# [DOCUMENT EXCERPT]
****

The 100-Point Score, Explained By Someone Who Stopped Trusting It
The scale promised objectivity. The economics and the science tell a stranger story.
Welcome to issue #003 of The Decant. Each week, I help you make sense of Netflix’s Uncorked and the wine world it’s about to land in. No trade subscription required.
In 1978, a Maryland lawyer named Robert M. Parker Jr. started a subscription newsletter called The Wine Advocate and rated the wines inside it on a 100-point scale he adapted from the American school report card.
The idea was almost aggressively simple. Wine writing at the time ran on vague prose and insider stars, and a buyer could not easily tell whether a critic’s “charming” was better or worse than another critic’s “serious.” A number cut through that. Ninety beats eighty-nine. Everyone who ever got a grade in school understood it instantly.
It worked.
Within a decade the 100-point score reorganized the entire wine market, and it has run it ever since. Wine Spectator built its own version, scoring wines blind in flights, and the two scales together became the language retailers, restaurants, importers, and collectors all speak.

****

# [SUPPLIED MATERIAL]
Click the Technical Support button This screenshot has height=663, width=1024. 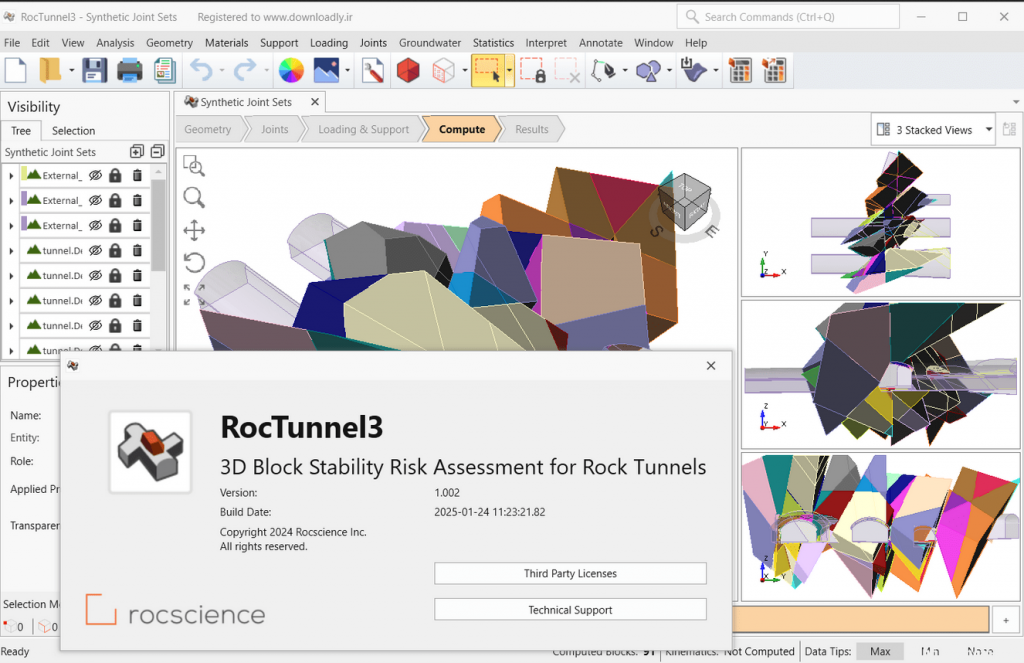[570, 609]
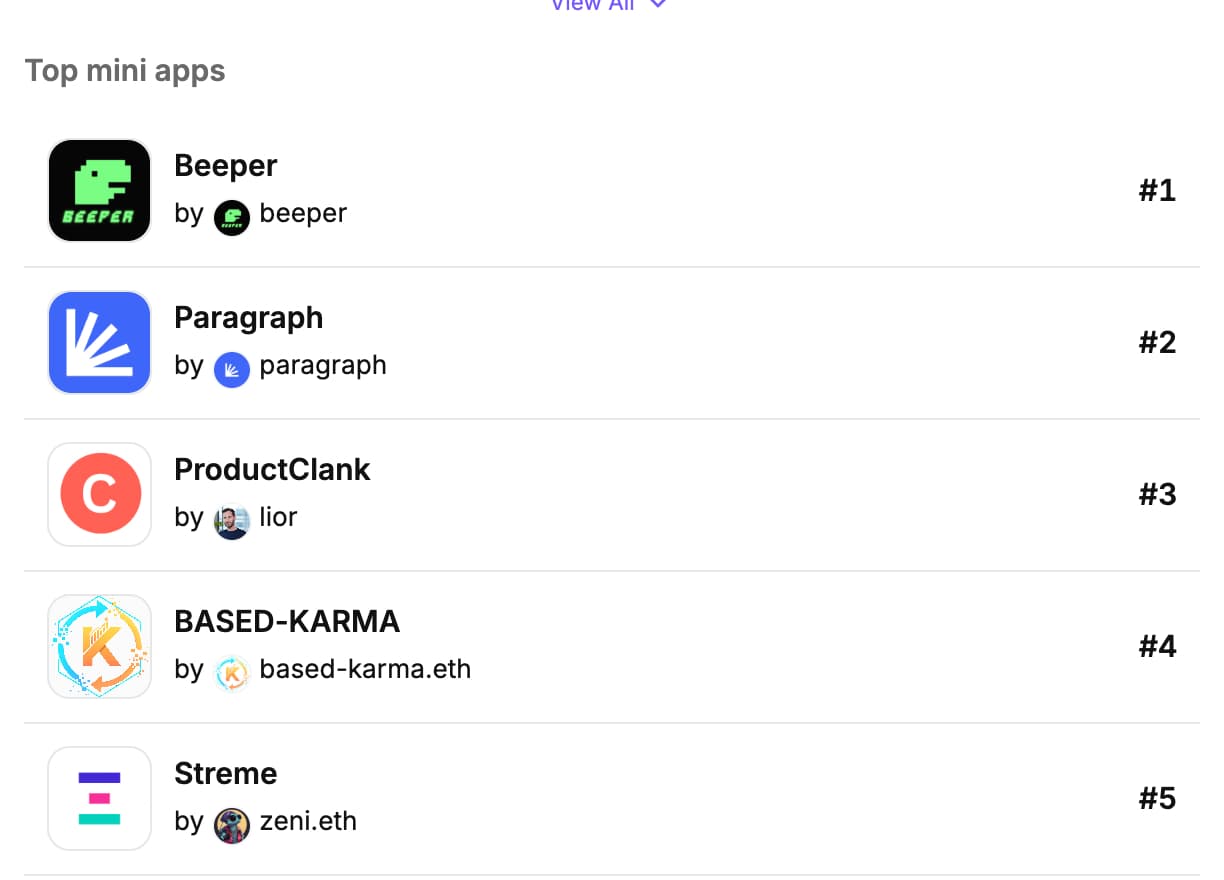Open the Paragraph app title
The image size is (1224, 880).
(x=248, y=317)
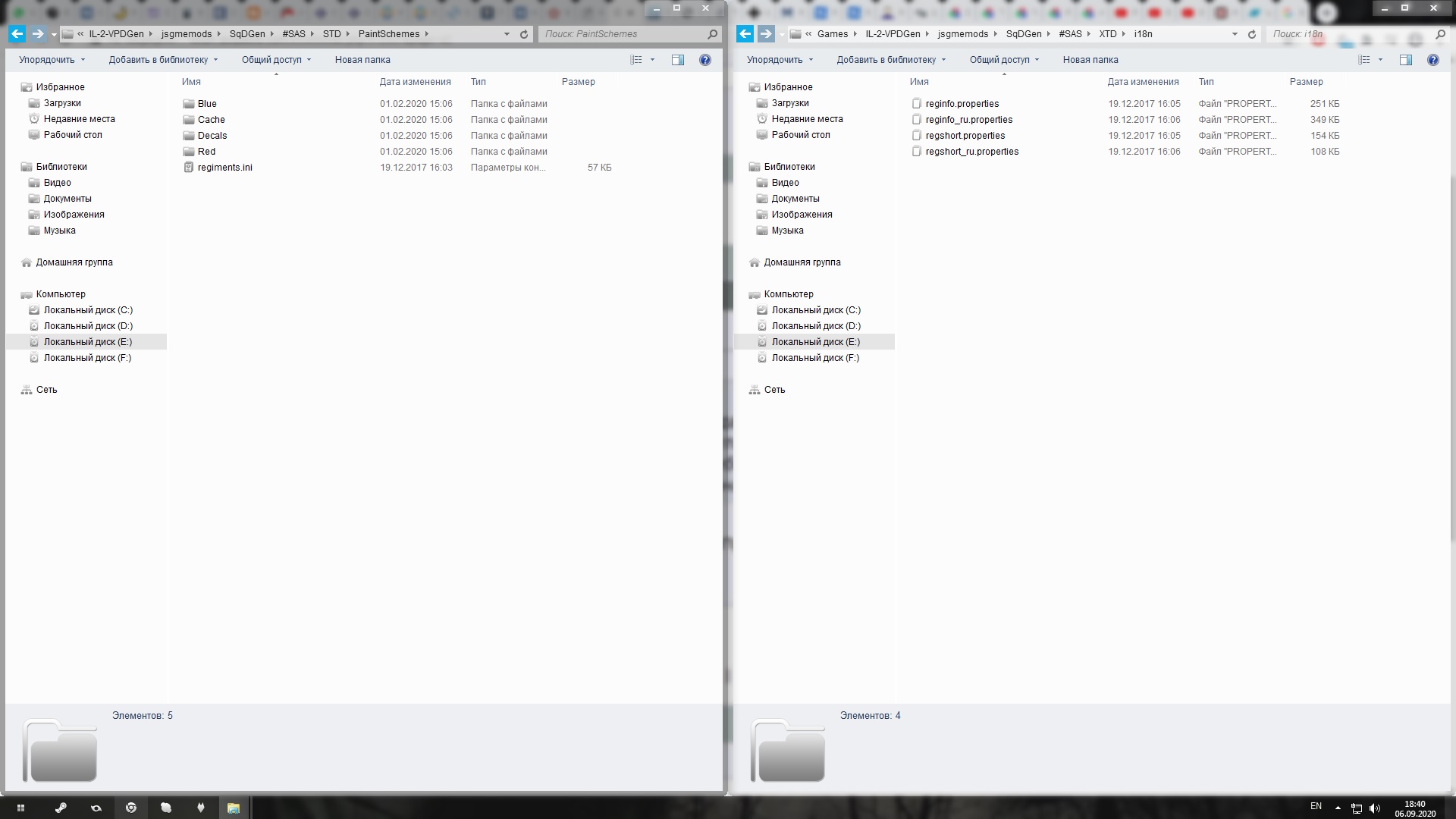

****

# [EXERCISE A]
According to the essay on the 100-point wine score, what did Robert M. Parker Jr. adapt his rating scale from?
# [EXERCISE B]
Continue the essay on the 100-point wine score, starting after its final sentence.

# [EXPECTED ANSWER A]
He adapted it from the American school report card.

# [EXPECTED ANSWER B]
Walk into any wine shop today and the little cards on the shelf are quoting Parker, Spectator, or one of their successors. The number does the selling.
Here is the part the number does not advertise about itself. A wine’s quality is continuous, a smooth spectrum from thin to profound. The 100-point scale chops that spectrum into bands, and the market has decided that one of the band boundaries is a cliff - the number 90.
The same bottle scored 89 and 90 can live two completely different commercial lives, and the three or so points that carry a wine across that line do more to its price than almost anything in the bottle itself. That is the real subject of this piece: what a small change in a score actually buys, and who keeps the change.
I should say plainly where I stand. I’m a certified sommelier, I’ve sold wine off scores and bought wine off scores, and I no longer let a number tell me whether I’m allowed to like something. By the end of this you’ll understand why. Every date, figure, and study below is sourced. Where the trade record is thin, I’ll say so.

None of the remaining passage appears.